Jak czytamy w kalendarium, pierwszą reakcję na zagrożenie KE podjęła 9 stycznia, co przytaczał Janusz Wojciechowski. Chodziło o uruchomienie przez Dyrekcję Generalną Zdrowia i Bezpieczeństwa Żywności powiadomienia o zagrożeniu w systemie wczesnego ostrzegania i reagowania (EWRS). "Od tamtej pory większość państw członkowskich wymienia się w systemie informacjami o działaniach w zakresie reagowania i działaniach komunikacyjnych" – tłumaczy Komisja.
Z datą 28 stycznia, czyli 4 dni po wykryciu pierwszego zakażenia w Europie, w kalendarium widnieje zapis o uruchomieniu Unijnego Mechanizmu Ochrony Ludności na potrzeby repatriacji obywateli UE. "W związku z pogłębianiem się pandemii wywołanej nowym koronawirusem i po apelu Francji o wsparcie konsularne dla obywateli UE w chińskim regionie Wuhan, uruchomiono Unijny Mechanizm Ochrony Ludności" – napisano.
31 stycznia z unijnego programu badań naukowych wydzielono 10 milionów euro na pierwsze pracę związane z nową chorobą.
Powroty Europejczyków z Chin
Od początku lutego Unia Europejska, na terytorium której odnotowywano wtedy dopiero pierwsze przypadki zakażenia, organizowała działania na rzecz pomocy Chinom, gdzie szerzyła się epidemia.
Wtedy też do Europy zaczęto sprowadzać obywateli UE pozostających w Chinach. Między 1 a 2 lutego do Niemiec i Francji wróciło 447 osób. Loty te były współfinansowane ze środków Unijnego Mechanizmu Ochrony Ludności.
24 lutego "Komisja ogłosiła nowy pakiet pomocy o wartości 232 milionów euro, aby zwiększyć ogólnoświatową gotowość, zapobiegać wirusowi i ograniczać jego rozprzestrzenianie się".
Wspólne zapasy środków medycznych
Pracę Unii Europejskiej przyśpieszyły w połowie marca, kiedy to epicentrum pandemii zaczęło przenosić się stopniowo na terytorium Europy. 16 marca państwom członkowskim UE przedstawiono wytyczne dotyczące środków zarządzania granicami w kontekście przestrzegania zasad zdrowia – czytamy na stronie KE.

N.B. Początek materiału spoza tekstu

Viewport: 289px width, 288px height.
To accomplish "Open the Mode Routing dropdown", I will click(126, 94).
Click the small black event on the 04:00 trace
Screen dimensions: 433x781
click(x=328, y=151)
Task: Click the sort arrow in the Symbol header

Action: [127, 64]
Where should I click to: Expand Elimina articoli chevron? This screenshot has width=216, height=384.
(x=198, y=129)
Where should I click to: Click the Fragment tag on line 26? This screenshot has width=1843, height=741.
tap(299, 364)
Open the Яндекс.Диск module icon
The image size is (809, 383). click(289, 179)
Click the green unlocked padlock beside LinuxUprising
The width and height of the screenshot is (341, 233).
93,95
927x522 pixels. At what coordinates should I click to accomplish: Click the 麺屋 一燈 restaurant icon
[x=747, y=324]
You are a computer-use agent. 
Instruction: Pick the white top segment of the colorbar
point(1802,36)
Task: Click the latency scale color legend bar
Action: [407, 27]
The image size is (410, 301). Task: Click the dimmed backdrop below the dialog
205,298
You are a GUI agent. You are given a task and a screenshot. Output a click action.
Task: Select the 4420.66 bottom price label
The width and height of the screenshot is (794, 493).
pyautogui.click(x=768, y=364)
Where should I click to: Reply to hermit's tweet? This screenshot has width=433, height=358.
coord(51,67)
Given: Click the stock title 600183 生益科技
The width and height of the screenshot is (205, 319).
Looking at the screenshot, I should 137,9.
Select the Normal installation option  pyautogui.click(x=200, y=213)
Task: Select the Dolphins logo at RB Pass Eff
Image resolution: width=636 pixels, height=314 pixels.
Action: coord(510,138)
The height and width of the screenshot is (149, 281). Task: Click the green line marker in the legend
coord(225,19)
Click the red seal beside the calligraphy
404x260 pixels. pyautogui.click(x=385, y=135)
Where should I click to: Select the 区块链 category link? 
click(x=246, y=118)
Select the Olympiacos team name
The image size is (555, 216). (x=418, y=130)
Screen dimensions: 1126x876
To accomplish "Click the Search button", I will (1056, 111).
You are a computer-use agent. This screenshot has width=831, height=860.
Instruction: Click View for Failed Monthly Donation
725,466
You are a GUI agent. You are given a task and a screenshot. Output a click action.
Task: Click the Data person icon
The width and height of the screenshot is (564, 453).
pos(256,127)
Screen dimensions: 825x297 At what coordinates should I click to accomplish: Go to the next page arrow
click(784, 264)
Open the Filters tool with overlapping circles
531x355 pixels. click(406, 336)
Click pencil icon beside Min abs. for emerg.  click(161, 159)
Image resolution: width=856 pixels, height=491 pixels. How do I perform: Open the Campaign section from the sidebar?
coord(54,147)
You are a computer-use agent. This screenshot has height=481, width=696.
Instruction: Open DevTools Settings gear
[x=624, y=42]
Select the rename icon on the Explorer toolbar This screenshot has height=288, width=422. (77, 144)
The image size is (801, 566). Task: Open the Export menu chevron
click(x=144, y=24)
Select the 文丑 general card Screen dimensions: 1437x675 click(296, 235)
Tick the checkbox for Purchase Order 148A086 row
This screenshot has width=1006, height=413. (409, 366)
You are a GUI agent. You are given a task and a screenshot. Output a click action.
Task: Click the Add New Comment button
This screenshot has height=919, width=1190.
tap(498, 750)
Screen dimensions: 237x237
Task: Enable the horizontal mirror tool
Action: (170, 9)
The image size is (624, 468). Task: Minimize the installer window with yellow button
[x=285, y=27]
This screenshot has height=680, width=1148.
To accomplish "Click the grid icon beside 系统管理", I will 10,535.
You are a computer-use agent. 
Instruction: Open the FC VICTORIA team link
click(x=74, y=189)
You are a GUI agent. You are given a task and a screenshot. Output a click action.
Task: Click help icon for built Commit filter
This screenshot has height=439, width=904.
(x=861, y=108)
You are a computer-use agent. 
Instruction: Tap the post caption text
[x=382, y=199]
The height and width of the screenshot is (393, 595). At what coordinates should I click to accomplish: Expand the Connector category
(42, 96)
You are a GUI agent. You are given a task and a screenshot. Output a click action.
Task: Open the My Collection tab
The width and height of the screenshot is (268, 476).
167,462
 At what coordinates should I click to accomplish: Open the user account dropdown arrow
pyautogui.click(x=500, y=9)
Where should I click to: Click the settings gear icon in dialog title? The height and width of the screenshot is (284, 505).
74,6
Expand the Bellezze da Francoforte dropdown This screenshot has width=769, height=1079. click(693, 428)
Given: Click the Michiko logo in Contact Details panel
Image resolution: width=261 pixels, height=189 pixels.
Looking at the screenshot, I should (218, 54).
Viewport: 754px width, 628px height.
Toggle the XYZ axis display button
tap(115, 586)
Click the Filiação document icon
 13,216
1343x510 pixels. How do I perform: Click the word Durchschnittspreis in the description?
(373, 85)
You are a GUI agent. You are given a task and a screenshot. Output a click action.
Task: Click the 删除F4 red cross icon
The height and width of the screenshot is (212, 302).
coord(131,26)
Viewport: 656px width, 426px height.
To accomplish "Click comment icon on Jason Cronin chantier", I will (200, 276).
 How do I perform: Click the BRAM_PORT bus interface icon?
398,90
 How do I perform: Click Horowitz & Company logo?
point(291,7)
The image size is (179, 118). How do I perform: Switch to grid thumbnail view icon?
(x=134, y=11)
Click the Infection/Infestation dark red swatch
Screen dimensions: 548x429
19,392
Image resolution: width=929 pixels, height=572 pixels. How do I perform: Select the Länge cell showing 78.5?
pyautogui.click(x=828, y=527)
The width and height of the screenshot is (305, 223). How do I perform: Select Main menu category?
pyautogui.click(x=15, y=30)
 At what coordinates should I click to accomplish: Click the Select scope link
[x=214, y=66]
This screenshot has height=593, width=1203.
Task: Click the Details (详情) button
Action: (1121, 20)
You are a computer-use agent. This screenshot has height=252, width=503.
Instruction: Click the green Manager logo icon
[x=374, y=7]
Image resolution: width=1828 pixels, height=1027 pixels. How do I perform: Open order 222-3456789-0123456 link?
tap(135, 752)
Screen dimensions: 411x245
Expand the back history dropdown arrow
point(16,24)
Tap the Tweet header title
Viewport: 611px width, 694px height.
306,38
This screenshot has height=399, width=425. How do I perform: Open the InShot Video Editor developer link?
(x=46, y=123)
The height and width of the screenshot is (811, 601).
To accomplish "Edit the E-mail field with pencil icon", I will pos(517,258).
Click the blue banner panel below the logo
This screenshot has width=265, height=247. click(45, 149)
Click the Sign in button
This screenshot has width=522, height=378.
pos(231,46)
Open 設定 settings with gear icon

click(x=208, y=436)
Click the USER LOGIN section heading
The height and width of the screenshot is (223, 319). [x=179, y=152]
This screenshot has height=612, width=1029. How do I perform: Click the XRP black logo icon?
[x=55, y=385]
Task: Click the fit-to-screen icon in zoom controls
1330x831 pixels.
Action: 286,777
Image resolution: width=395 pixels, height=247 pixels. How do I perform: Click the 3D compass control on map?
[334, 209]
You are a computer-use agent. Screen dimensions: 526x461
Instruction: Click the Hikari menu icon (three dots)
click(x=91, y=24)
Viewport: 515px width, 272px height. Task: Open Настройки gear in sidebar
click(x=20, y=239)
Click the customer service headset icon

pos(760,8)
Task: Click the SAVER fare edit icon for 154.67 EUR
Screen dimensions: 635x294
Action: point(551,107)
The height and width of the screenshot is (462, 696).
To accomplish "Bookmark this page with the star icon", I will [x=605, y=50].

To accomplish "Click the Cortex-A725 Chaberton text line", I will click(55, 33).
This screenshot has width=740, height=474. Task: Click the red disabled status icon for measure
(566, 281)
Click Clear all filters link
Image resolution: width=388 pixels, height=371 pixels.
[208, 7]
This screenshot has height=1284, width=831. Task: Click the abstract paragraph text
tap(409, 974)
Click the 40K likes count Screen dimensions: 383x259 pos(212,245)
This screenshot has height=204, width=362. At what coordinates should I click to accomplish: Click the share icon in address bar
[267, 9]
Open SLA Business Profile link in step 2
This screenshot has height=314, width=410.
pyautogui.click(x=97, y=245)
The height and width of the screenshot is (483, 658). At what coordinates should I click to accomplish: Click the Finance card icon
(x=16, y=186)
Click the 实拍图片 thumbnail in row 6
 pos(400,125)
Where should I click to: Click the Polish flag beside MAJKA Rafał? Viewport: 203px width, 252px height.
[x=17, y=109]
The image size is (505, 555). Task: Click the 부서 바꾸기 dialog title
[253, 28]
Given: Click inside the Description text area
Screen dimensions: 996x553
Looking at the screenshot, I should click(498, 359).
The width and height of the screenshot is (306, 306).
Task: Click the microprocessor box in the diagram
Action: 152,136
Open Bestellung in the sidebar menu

Dzień później przy Komisji Europejskiej powołano panel doradczy ds. COVID-19. W jego skład weszli epidemiolodzy i wirusolodzy z państw członkowskich.
W połowie marca podjęto także decyzję o utworzeniu zapasów sprzętu medycznego. - Tworząc po raz pierwszy w historii wspólne europejskie nadzwyczajne zapasy środków medycznych, działamy w duchu unijnej solidarności – mówiła wtedy szefowa KE Ursula von der Leyen.
Pieniądze na ratowanie gospodarki
W kwietniu, gdy w większości krajów Wspólnoty zdecydowano już, bądź własnie decydowano o zamrożeniu części gospodarki w celu minimalizowania zagrożenia epidemiologicznego, Unia Europejska podjęła działania na rzecz przeciwdziałania skutkom kryzysu ekonomicznego.
2 kwietnia, jak czytamy w kalendarium, Komisja Europejska zaproponowała "stworzenie instrumentu solidarnościowego w wysokości 100 miliardów euro, aby wspierać pracowników w zachowaniu źródeł dochodów i pomóc przedsiębiorcom w utrzymaniu się na rynku".
W połowie kwietnia Komisja, we współpracy z szefem Rady Europejskiej Charlesem Michelem, przedstawiła europejski plan stopniowego luzowania środków zapobiegania rozprzestrzenianiu się wirusa.